A tail plate of the parachute was recovered, leading to the high probability that the bomb’s parachute probably deployed.

You have a probable eye witness account. A local fisherman says he saw the bomb enter the water. He points out the location where he saw it.

You also have a detailed map of the seabed in that area.

Enter John P. Craven.

The chief scientist in the US Navy’s Special Projects Office, Craven had a particular knack for solving impossible problems.

His key strength was his versatility. He described himself as being: “sort of educated in everything.

He had a Bachelor of Arts degree from Cornell University, a Master of Science in Physics from Cal Tech, a PhD in mechanics and hydraulics from the University of Iowa, and a Law degree from George Washington University.

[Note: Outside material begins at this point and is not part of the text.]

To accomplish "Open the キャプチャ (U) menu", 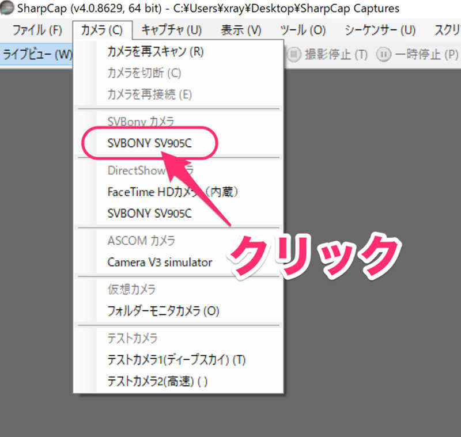I will [171, 31].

While at the University of Iowa, he decided to take all kinds of courses in subjects as varied as journalism, or philosophy. He was never the top student, and supposedly only got a C in statistics.

However this varied training gave him many advantages over people who had concentrated on only subject.

Craven was a true Renaissance Man, with a head full of different mental models.

This was mission impossible as far as anybody was concerned. Finding the nuke in the middle of the open sea was akin to finding a needle in the haystack.

Craven couldn’t sleep and stayed awake for nights thinking about how to solve this seemingly hopeless problem.

Then it hit him. Why not use an old statistical method called Bayes Theorem. He had already seen it be used in some other very specific contexts, but it had largely been forgotten by the rest of the world.

It might actually work, he thought to himself.

This theorem had been around for two centuries already. It had initially been formulated by Thomas Bayes in the 18th century and was further worked on by Pierre-Simon Laplace. However in mid-20th century, most people didn’t know about it or considered it not very useful.

The theorem describes the probability of some event happening given a set of prior knowledge related to the event.

This can then be applied to try to figure out the best solution to a problem. Steven Novella in his blog post gives a good summary of the process:

Begin with an estimate of the probability that any claim, belief, hypothesis is true, then look at any new data and update the probability given the new data.

Craven assembled a team of experts in different subjects and then made them make guesses on where the nuke could have landed based on estimated conditions and their expertise.

They looked at different aspects of the problem, calculated different wind currents and speeds, looked at different scenarios with the bomb’s parachutes, and many other potential factors.

The detailed map of the sea bottom was brought out and divided into quadrants. The team members would calculate their odds for how likely all the different quadrants were to contain the bomb and then marked them on the map.

If the search ships got to the quadrant with the best odds and found nothing, then this would add to the analysis, the odds would be recalculated, giving higher odds to all the other quadrants.

After a period of fruitless searches, the team decided to again look at the testimony of the local fisherman who had apparently seen a parachute land in the water nearby where he was fishing. They used this and combined it with their latest highest odds quadrants to pinpoint a hot location.

Sharon Bertsch McGrayne describes what this meant in her book “The Theory That Would Not Die”:

Soon Orts’s testimony formed the basis for a high- likelihood hypothesis: with one parachute deployed, the bomb had plunged into a steep, deep- water canyon filled with tailings from an old lead mine. Mooney drew a one- mile radius around Orts’s spot and named it Alpha I.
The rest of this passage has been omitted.